### Extract
◇ ◇ ◇ ◇ ◇

From potatoes to policies

Managing risk in Chicago's booming bar scene

From potatoes to policies

Insurance News


Spencer Friedman’s journey into the insurance industry is as unconventional as it is fascinating. Born and raised in Chicago, he developed an early love for the city’s unique hospitality culture.

“I grew up in Chicago fascinated by the bar and restaurant scene,” he told Insurance Business. “Most kids want to be professional athletes or astronauts - I wanted to be a figure in the Chicago bar and restaurant scene for any reason.”

And this love of foodie culture followed Friedman (pictured) into his post-college years where he was buying and selling age old commodities – onions and potatoes.

“I was buying produce from farmers and selling them to restaurant owners. And then, in 2020, COVID comes about. Owners were struggling and having to adapt to accommodate the changing food service landscape – such as offering cocktails to go, or selling raw ingredients and having people cook at home.”

◇ ◇ ◇ ◇ ◇

### To do
1) Quote the Spencer Friedman article, beginning at the words "Insurance News" and stopping after "unique hospitality culture.".
2) Please extend the Spencer Friedman article from the point where it stops.
These lines were taken from a separate source.

[Collected data]
◇ ◇ ◇ ◇ ◇

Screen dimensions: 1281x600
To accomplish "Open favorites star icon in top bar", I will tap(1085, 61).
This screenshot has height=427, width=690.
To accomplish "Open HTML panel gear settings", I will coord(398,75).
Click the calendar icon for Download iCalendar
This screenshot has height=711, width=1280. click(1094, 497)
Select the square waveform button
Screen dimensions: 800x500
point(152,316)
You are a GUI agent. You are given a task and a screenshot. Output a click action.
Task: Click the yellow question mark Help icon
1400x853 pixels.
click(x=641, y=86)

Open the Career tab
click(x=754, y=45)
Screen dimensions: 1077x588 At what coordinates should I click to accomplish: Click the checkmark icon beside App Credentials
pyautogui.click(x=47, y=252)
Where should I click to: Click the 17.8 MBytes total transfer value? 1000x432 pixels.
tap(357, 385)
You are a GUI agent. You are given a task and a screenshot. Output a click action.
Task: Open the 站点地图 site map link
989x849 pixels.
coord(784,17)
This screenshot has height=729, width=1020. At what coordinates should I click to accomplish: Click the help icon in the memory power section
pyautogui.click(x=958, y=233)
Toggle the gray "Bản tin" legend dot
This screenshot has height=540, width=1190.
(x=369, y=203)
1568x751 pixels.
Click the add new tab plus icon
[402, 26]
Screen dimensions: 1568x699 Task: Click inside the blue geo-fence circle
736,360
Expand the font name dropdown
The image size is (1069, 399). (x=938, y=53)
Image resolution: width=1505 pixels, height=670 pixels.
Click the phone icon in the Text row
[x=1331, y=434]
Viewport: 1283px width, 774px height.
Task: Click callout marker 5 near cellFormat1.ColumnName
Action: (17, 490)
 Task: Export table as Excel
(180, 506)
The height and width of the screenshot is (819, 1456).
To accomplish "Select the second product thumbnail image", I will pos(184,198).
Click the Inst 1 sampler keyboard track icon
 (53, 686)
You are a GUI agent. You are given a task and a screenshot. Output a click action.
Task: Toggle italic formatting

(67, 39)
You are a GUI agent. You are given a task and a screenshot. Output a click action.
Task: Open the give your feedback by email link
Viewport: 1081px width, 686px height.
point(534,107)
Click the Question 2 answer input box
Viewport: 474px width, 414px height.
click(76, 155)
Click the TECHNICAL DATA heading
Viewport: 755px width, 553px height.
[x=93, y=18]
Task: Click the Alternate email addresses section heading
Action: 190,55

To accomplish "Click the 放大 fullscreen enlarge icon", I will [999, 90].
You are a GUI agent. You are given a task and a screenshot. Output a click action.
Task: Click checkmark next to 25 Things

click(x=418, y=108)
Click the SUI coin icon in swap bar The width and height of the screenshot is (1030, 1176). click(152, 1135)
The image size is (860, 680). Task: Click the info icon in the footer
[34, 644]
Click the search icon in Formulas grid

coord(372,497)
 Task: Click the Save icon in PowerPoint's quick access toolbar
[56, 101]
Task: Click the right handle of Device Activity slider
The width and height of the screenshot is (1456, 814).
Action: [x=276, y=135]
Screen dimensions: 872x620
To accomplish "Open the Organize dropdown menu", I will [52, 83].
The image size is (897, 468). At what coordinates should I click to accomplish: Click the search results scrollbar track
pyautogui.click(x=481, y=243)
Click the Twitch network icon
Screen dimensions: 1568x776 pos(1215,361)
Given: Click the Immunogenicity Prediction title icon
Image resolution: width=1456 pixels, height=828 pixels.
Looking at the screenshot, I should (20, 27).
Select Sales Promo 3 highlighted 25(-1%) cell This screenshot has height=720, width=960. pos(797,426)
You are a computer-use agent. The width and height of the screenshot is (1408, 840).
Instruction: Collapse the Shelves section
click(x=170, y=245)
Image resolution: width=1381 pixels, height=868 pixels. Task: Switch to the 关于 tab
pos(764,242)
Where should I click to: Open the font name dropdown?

◇ ◇ ◇ ◇ ◇

### Responses to the tasks
1)
Insurance News


Spencer Friedman’s journey into the insurance industry is as unconventional as it is fascinating. Born and raised in Chicago, he developed an early love for the city’s unique hospitality culture.

2)
He felt the need for a shift, looking for a business model that was more about relationships rather than transactions. Friedman seized the moment, recognizing an opportunity to be the go-to insurance guy for bars and restaurants in Chicago.

“I got my insurance license, started reaching out to my old connections from my produce days and began to realize that a lot of bar and restaurant owners faced the same insurance-related struggles,” Friedman explained. Instead of following the traditional broker path, he adopted a consultative approach. His focus? On his clients’ businesses and unique problems that he knew he could solve.

And so, equipped with a deep understanding of the challenges that bars and restaurants face, Friedman wants to ensure his clients are adequately insured. Especially considering the recent changes in their operations.

“I start my process with a consultative review of a potential client’s  insurance program to understand what coverages they currently have in place,” said Friedman. Now, as a risk management consultant at Alera Group, his vision has expanded way beyond his Chicago roots.

“We’re starting to build out beyond the Chicagoland area. I just started working with my first client in Georgia,” he said. “I have clients in Indiana and the rest of the Midwest, and we’re trying to go as national as possible.”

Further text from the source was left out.